Hey ladies! Do you feel feel unattractive and undesirable when you line up at the local 5K? Does playing basketball make you feel wistful for the other balls you’d really like to play with? Well do not fear, dear ladies, because I am here to make sure you never, ever have to spend a single second of your life thinking about something other than being the best, bounciest sexbot you can possibly be.
The first thing you should do is get rid of your ratty old race t-shirts and ditch those baggy basketball shorts. We are going for super sexy sexiness here, so get yourself some yoga pants – because we all know that yoga pants equal insta-boners for miles around – and squeeze your boobs into a tiny tank top. The more skin showing, the better, because as one Cher Horowitz once said, “Sometimes you have to show a little skin. This reminds boys of being naked, and then they think of sex.”
Sometimes it takes more than bare skin to catch the eye of that special someone. Sometimes you have to be a little more overt when it comes to transmitting your desire to have the sexiest sex ever. It’s not enough to just flip your loose ponytail over your shoulder or to wave the tendrils of hair you so artfully freed from your pink Yankees cap away from your face. You want the object of your desire to know that you have both boobs and ass and you know how to use them, so start learning how to twist your torso so you can best display both of your womanly assets at the same time.
You’ll look sexy AND like you can kick ass at the same time! Just don’t try to run…or catch anything…or jump…or really do anything. You might obliterate your vertebrae if you move too much. (And for god’s sake, don’t grimace when you tear every muscle in your back. That’s so unsexy.)
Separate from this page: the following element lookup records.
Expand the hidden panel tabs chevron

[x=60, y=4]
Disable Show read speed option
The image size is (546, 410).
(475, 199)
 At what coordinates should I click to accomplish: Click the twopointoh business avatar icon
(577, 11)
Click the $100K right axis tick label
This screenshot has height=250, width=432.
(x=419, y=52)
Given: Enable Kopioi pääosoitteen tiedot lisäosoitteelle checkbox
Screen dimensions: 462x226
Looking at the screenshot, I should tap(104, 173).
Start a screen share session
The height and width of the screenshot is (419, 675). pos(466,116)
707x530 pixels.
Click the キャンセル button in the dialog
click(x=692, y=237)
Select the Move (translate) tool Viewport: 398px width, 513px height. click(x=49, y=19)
Remember, the goal is to only look like you are enjoying yourself as an athlete. Your real goal is to make sure everyone who sees you wants to have sex with you, because that is the true mark of your worth as a woman. Anything less than a chorus of boners popping at immediate attention in your presence means you have failed.
We don’t want you to be too obvious about this, because as the whole world knows, there is nothing at all sexy about a woman who openly and frankly expresses her sexual desires. Because you are a proper woman, any sexiness you convey must be accidental. Letting people know that you are trying to be sexy on purpose just makes you look like a slut, and nothing tells people you aren’t interested in being sexy like looking like a slut. So remember, be natural and relaxed while twisting your spine in an S-shape and bending over at the waist to show off your magnificent tatas and your luscious booty. But for god’s sake, don’t look like you are trying too hard.
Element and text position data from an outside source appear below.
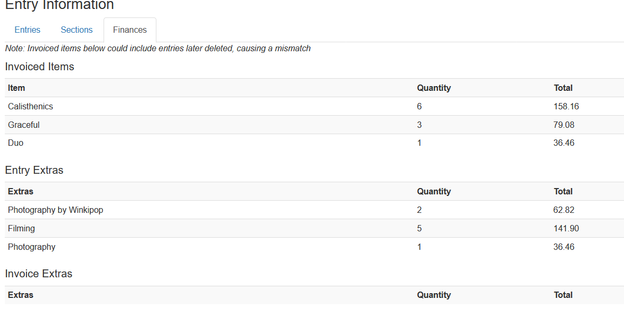This screenshot has height=309, width=624.
Task: Click the Invoiced Items heading
Action: [x=40, y=67]
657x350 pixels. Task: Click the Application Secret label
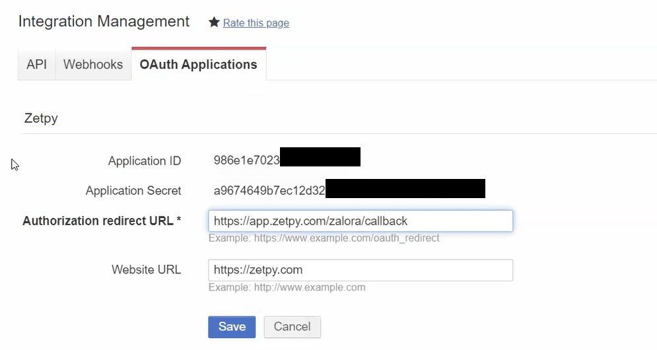(x=133, y=191)
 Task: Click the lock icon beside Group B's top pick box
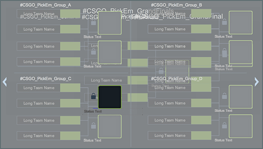coord(225,22)
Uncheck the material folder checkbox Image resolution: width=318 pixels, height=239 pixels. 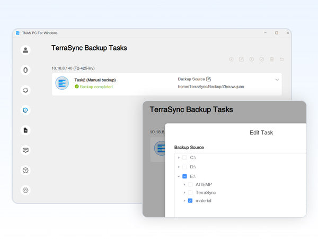coord(190,201)
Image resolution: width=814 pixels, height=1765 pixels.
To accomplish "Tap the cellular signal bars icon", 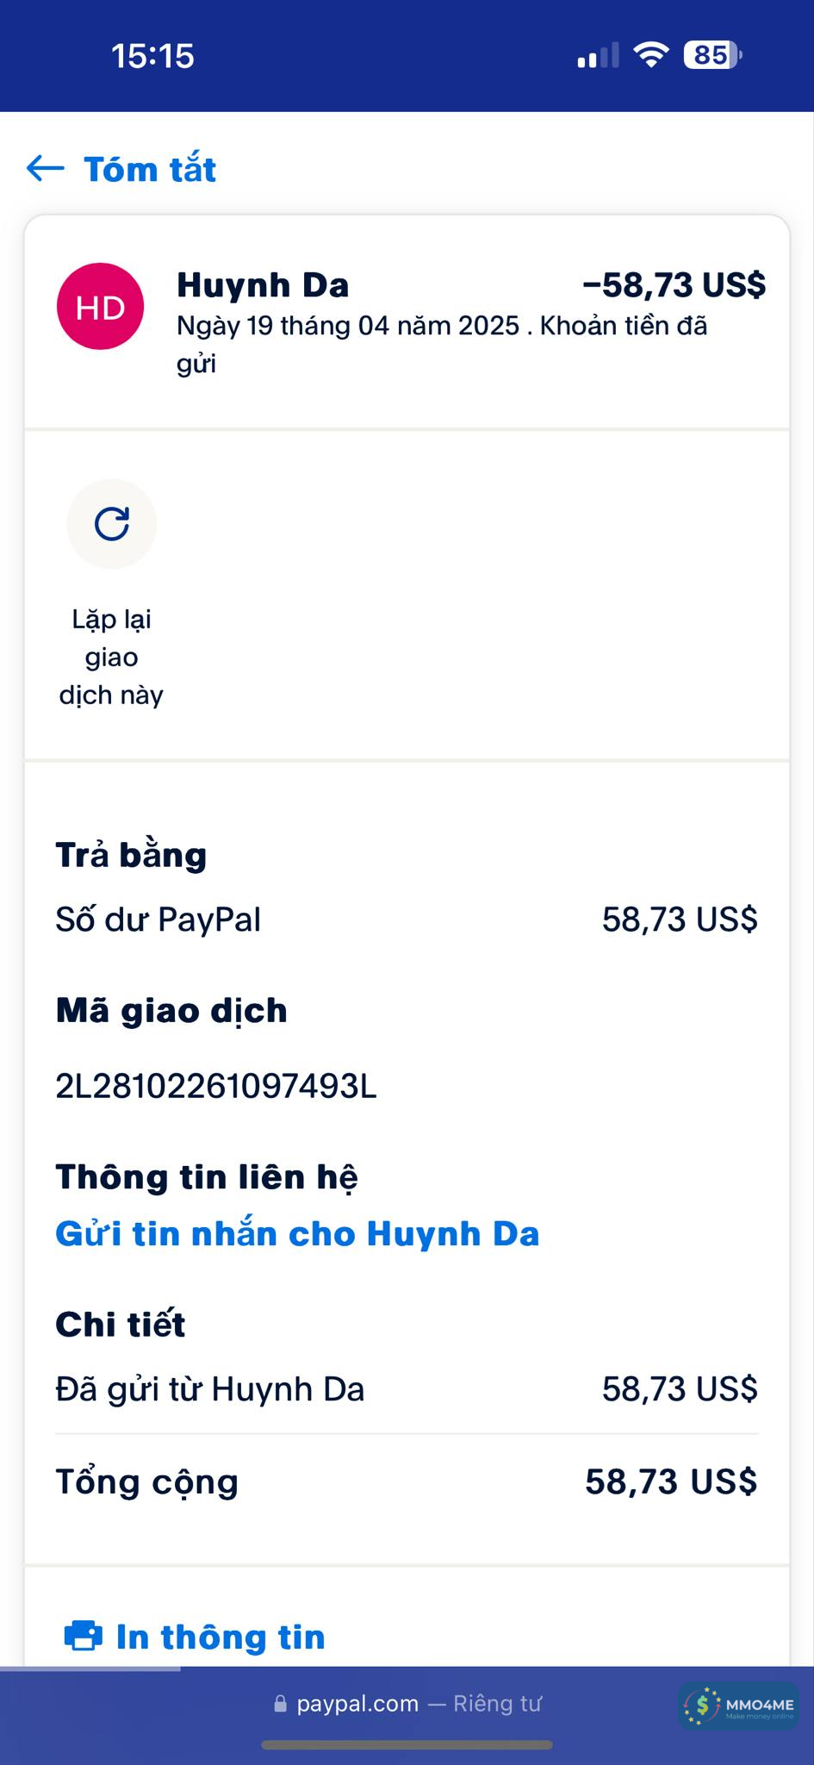I will [598, 56].
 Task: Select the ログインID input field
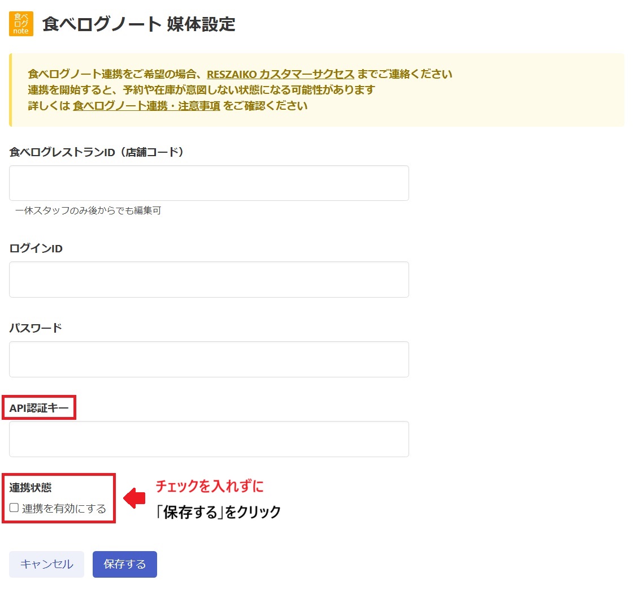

Be careful of being a try-hard when it comes to the actual sports themselves. You might be excited to show off your mad skills on the court, but be aware, a lot of guys will feel worse about themselves if you show that you are good at something. When you throw the ball, toss it with a floppy arm and when it only goes seven inches, squeal that you are soooo bad at sports, omg you guys! If you can, trip and fall down while giggle. (Your sexy superwoman pose will be very useful for this.) That will give him the perfect opportunity to exercise some chivalry, and you can show him that, despite your sexy superwoman pose, all you really need is a big strong man to take care of you.
So you’ve got your sexy sports outfit and your sexy ass-kicking pose down. Now we have to work on that gross sweating thing. As we all know, women do not sweat. We glisten and glow. If you sweat, you are doing Sexy Woman wrong. To avoid the dreaded full-blown sweat, don’t run too fast or work too hard. (Fortunately, your sexy superhero pose will help with that, like a built-in sweat repellant.) If you can, move just enough to cause a light sheen of sweat to form all over your body. That will give you that ultra-sexy shiny-skin look that lesser mortals have to use baby oil to achieve.
And there you have it! You will be the ultra-sexiest sexy sports girl anywhere you go. Never again will you have to endure the indignity of playing hard and getting sweaty and enjoying the thrill of pure sport by going head-to-head with equally skilled competitors, regardless of their gender. Now you can dedicate every waking moment of your life to making sure you are the sexiest sex-bomb to ever sex-bomb. After all, what more is there in life for us ladies?
(This post inspired by this oh-so-helpful “How to Be Sexy and Play Sports” guide. Thanks, Wikihow!)